More than 222,000 people in Brampton, Caledon and Mississauga are struggling. These types of decisions are a part of what they face every day.
“We often hear about poverty in our city, but we don’t really understand what it means and how it’s not just a lack of financial resources, but a lack of choices,” says Manjit Minhas, CEO of Minhas Breweries & Distillery and the newest addition to Dragon’s Den. “Make the Month puts these aspects of poverty in very concrete, understandable and emotional terms, giving you a glimpse into the types of choices – and related limitations – that people living in poverty face every day.”
“I couldn’t make it even half way through the month,” says Lori Bodkin, who came across the simulation through a link on Facebook. “I guess I’m a bleeding heart, but I just couldn’t make the decisions to successfully make my paycheque last. I couldn’t say no to my family when it came to health care and basic needs such as shelter, food and clothing. It’s so hard to think that so many people make these choices every day.”
──────
STATED PROBLEM 1 ->
In the article on the Make the Month poverty simulation, how did Lori Bodkin come across the simulation?
STATED PROBLEM 2 ->
Resume the article on the Make the Month poverty simulation, writing on from its final sentence.

DATASET CONTENT ->
──────
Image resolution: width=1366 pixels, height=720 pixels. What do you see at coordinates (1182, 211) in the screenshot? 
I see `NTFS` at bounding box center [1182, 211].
──────
TASK RESPONSE 1 ->
Through a link on Facebook.

TASK RESPONSE 2 ->
Throughout the simulation, participants have an opportunity to learn more about what United Way is doing to overcome poverty.
Last year with your support, United Way of Peel Region impacted 207,596 lives - over 550 people every day.
“It’s great to go through the simulation and learn about what is actually being done to support those facing poverty,” says Bodkin. “I also appreciated the ability to actually participate in overcoming poverty by making a donation directly through the simulation as I played.”
The power of the simulation lies in how easy it is to participate. Try it out, share your results on social media, challenge your friends to give it a go, learn about poverty, become a part of the solution by helping raise awareness and, if you can, donating towards overcoming poverty.
You can try the Make the Month digital simulation at www.makethemonth.ca and share using the hashtag #makethemonth.
Can you #makethemonth?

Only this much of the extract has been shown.